Стоять под порывами холодного ветра, на морозе, пусть и небольшом, было невыносимо тяжело. Пан Мнишек чувствовал, как у него начинают коченеть ноги. Он понимал, что в значительной степени этим чувством обязан своим годам и своим недугам. Однако нечто подобное заметил он и в поведении прочих польских военачальников. Они тоже не могли оставить эти похороны, не могли уйти, как поступили простые воины и даже ротмистры. Они закрывались от ветра рукавами. Они притопывали сапогами. Они страдали, но терпели. И тут пан Мнишек заметил, что холода вовсе не ощущают православные, творящие свои молитвы. Его не чувствует и царевич, одетый к тому же довольно легко.

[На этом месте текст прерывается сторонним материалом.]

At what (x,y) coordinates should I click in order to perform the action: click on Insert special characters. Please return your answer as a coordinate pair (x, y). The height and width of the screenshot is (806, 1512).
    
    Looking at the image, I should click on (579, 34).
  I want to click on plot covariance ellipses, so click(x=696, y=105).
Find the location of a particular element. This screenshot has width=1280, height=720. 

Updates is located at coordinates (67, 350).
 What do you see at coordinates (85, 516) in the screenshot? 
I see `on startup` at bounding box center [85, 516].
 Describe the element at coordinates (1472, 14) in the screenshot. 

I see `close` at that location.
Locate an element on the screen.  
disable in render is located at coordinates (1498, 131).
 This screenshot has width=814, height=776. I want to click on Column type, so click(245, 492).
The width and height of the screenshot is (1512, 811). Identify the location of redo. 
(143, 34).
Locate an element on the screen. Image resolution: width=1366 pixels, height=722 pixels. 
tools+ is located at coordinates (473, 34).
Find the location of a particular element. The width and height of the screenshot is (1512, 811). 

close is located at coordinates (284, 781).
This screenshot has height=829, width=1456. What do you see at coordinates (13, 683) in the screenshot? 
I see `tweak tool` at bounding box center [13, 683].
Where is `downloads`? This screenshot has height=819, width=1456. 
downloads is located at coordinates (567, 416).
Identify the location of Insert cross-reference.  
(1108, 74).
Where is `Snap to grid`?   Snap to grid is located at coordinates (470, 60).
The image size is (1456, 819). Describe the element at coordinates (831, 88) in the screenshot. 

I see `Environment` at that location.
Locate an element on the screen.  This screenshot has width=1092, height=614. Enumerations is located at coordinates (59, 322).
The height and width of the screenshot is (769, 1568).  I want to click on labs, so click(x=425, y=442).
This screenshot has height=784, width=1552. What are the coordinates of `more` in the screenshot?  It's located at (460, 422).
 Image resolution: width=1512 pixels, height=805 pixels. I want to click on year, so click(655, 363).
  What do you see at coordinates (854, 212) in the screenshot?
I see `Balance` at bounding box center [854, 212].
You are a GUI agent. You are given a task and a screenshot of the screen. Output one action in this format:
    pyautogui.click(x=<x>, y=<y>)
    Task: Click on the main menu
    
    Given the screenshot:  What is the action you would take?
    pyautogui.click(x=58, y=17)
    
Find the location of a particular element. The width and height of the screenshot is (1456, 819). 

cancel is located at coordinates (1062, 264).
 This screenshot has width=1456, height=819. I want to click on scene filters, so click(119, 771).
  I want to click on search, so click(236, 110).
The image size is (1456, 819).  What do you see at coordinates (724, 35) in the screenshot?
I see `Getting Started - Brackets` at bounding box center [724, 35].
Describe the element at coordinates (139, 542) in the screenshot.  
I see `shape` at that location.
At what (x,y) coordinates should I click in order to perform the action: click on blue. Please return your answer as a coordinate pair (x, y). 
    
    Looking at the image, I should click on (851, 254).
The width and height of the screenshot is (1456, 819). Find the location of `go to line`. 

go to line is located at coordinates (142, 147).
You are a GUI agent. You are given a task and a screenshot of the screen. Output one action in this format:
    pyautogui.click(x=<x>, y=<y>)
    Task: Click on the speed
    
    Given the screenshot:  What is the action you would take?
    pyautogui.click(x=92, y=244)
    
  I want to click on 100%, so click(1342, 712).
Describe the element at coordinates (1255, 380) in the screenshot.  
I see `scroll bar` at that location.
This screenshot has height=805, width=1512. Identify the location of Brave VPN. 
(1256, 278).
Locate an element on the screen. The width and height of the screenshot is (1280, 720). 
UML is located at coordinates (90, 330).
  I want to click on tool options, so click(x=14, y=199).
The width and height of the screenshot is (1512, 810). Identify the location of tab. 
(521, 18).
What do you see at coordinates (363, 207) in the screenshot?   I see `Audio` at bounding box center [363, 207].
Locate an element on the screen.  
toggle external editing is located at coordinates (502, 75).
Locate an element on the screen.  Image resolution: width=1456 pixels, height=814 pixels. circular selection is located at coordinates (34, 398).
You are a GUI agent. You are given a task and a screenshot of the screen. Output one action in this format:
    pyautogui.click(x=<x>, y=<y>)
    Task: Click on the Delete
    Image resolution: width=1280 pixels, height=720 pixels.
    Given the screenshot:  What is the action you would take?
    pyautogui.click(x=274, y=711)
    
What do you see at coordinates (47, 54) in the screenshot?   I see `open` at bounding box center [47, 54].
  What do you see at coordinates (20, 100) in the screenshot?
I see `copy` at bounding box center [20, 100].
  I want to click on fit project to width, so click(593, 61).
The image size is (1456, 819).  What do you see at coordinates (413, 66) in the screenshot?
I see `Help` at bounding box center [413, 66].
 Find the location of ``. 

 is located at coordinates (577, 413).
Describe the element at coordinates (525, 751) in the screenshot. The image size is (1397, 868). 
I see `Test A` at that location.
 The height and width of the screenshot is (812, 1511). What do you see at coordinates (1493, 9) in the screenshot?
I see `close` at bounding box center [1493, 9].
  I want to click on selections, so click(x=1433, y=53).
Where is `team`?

Ещё неясное, но уже явственное беспокойство начало терзать пана Мнишека. Ему вдруг припомнилось, что в этом походе царевич получил послание от Папы Римского. То был запоздалый ответ на послание в Рим, которого царевич не дождался, находясь в пределах Речи Посполитой, о котором говорили и в Кракове, и в Самборе. Но теперь, получив наконец ответ, царевич не обмолвился о нём ни словом. Конечно, пан Мнишек не сомневался в чувствах царевича к панне Марине. Царевич по-прежнему готов говорить о ней в любое мгновение, но... Так ли откровенен он, как может показаться окружающим? Так ли искренно принял он католическую веру?